Tongren County (Standard Tibetan: ཐུན་རིན་རྫོང་, Wylie: thung ren rdzong; Chinese: 同仁县; pinyin: Tóngrén Xiàn) known to Tibetans as Rebgong (Standard Tibetan: རེབ་གོང་, or Standard Tibetan: རེབ་ཀོང་, རེབ་སྐོང་)[1] in the region previously known as Amdo is the capital and second smallest administrative subdivision by area within Huangnan Tibetan Autonomous Prefecture in Qinghai Province, China. The county has an area of 3465 square kilometers and a population of ~80,000 (2002), 75% Tibetan. The economy of the county includes agriculture and aluminum mining.
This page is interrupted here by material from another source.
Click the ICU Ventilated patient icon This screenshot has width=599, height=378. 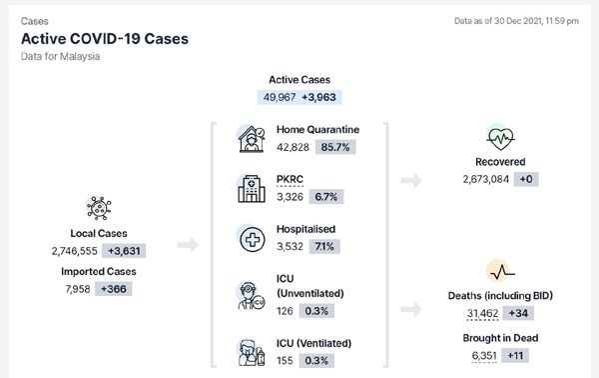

The county has a number of Tibetan Buddhist temples, including the large and significant Longwu Temple of the Gelupa (Yellow Hat) sect. It is known as a center of Tibetan thangka painting. Rebgong arts where named to the Representative List of the Intangible Cultural Heritage of Humanity in 2009.

In October, 2010 there were reports of large demonstrations in Tongren by Tibetan students who reportedly shouted the slogans, “equality of ethnic groups” and “freedom of language." [2]

Demographics and languages[edit]

The Tibetan language is the lingua franca of Tongren County and the surrounding region, which is populated by Tibetans and Hui people, as well as some Han Chinese and Mongols. [3]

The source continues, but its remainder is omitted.